[WHAT YOU HAVE TO DO] Please repeat each entry. Match every word exactly.

[RECORD SET]

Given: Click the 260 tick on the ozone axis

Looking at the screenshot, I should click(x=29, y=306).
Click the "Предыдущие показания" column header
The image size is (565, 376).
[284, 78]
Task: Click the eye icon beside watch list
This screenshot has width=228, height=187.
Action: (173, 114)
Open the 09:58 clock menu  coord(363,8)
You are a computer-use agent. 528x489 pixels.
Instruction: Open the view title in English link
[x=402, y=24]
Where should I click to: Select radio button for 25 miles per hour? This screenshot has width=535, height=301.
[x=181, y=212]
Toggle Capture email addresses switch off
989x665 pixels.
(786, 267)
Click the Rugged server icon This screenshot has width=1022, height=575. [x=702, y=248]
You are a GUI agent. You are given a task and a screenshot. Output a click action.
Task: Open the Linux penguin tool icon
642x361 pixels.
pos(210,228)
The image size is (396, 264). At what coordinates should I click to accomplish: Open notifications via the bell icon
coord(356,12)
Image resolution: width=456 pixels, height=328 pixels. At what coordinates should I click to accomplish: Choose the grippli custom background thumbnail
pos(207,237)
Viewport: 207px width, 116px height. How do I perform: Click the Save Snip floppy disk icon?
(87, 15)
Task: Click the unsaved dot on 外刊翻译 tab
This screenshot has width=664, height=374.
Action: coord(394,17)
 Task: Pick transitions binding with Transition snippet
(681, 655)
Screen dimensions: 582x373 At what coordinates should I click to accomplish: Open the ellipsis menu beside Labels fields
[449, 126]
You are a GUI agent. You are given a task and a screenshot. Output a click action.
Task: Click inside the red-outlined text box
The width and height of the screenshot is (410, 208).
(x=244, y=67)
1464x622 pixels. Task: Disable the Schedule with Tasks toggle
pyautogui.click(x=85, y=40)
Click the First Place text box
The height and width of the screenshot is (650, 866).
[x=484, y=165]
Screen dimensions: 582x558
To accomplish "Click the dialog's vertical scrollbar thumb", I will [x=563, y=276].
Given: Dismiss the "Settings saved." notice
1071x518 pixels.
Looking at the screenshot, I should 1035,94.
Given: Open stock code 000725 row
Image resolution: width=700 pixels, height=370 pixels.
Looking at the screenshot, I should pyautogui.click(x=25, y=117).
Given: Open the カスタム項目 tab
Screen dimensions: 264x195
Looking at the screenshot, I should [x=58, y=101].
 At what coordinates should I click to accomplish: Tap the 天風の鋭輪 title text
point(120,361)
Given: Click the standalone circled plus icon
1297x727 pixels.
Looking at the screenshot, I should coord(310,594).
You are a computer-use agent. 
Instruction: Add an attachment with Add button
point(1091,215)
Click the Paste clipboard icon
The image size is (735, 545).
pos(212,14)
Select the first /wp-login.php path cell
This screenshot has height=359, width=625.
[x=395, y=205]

[OUTPUT OF THE TASK]
Given: Click the 260 tick on the ozone axis

Looking at the screenshot, I should click(x=29, y=306).
Click the "Предыдущие показания" column header
The image size is (565, 376).
[284, 78]
Task: Click the eye icon beside watch list
This screenshot has width=228, height=187.
Action: (173, 114)
Open the 09:58 clock menu  coord(363,8)
You are a computer-use agent. 528x489 pixels.
Instruction: Open the view title in English link
[x=402, y=24]
Where should I click to: Select radio button for 25 miles per hour? This screenshot has width=535, height=301.
[x=181, y=212]
Toggle Capture email addresses switch off
989x665 pixels.
(786, 267)
Click the Rugged server icon This screenshot has width=1022, height=575. [x=702, y=248]
You are a GUI agent. You are given a task and a screenshot. Output a click action.
Task: Open the Linux penguin tool icon
642x361 pixels.
pos(210,228)
The image size is (396, 264). At what coordinates should I click to accomplish: Open notifications via the bell icon
coord(356,12)
Image resolution: width=456 pixels, height=328 pixels. At what coordinates should I click to accomplish: Choose the grippli custom background thumbnail
pos(207,237)
Viewport: 207px width, 116px height. How do I perform: Click the Save Snip floppy disk icon?
(87, 15)
Task: Click the unsaved dot on 外刊翻译 tab
This screenshot has width=664, height=374.
Action: coord(394,17)
 Task: Pick transitions binding with Transition snippet
(681, 655)
Screen dimensions: 582x373 At what coordinates should I click to accomplish: Open the ellipsis menu beside Labels fields
[449, 126]
You are a GUI agent. You are given a task and a screenshot. Output a click action.
Task: Click inside the red-outlined text box
The width and height of the screenshot is (410, 208).
(x=244, y=67)
1464x622 pixels. Task: Disable the Schedule with Tasks toggle
pyautogui.click(x=85, y=40)
Click the First Place text box
The height and width of the screenshot is (650, 866).
[x=484, y=165]
Screen dimensions: 582x558
To accomplish "Click the dialog's vertical scrollbar thumb", I will [x=563, y=276].
Given: Dismiss the "Settings saved." notice
1071x518 pixels.
Looking at the screenshot, I should 1035,94.
Given: Open stock code 000725 row
Image resolution: width=700 pixels, height=370 pixels.
Looking at the screenshot, I should pyautogui.click(x=25, y=117).
Given: Open the カスタム項目 tab
Screen dimensions: 264x195
Looking at the screenshot, I should [x=58, y=101].
 At what coordinates should I click to accomplish: Tap the 天風の鋭輪 title text
point(120,361)
Given: Click the standalone circled plus icon
1297x727 pixels.
Looking at the screenshot, I should coord(310,594).
You are a computer-use agent. 
Instruction: Add an attachment with Add button
point(1091,215)
Click the Paste clipboard icon
The image size is (735, 545).
pos(212,14)
Select the first /wp-login.php path cell
This screenshot has height=359, width=625.
[x=395, y=205]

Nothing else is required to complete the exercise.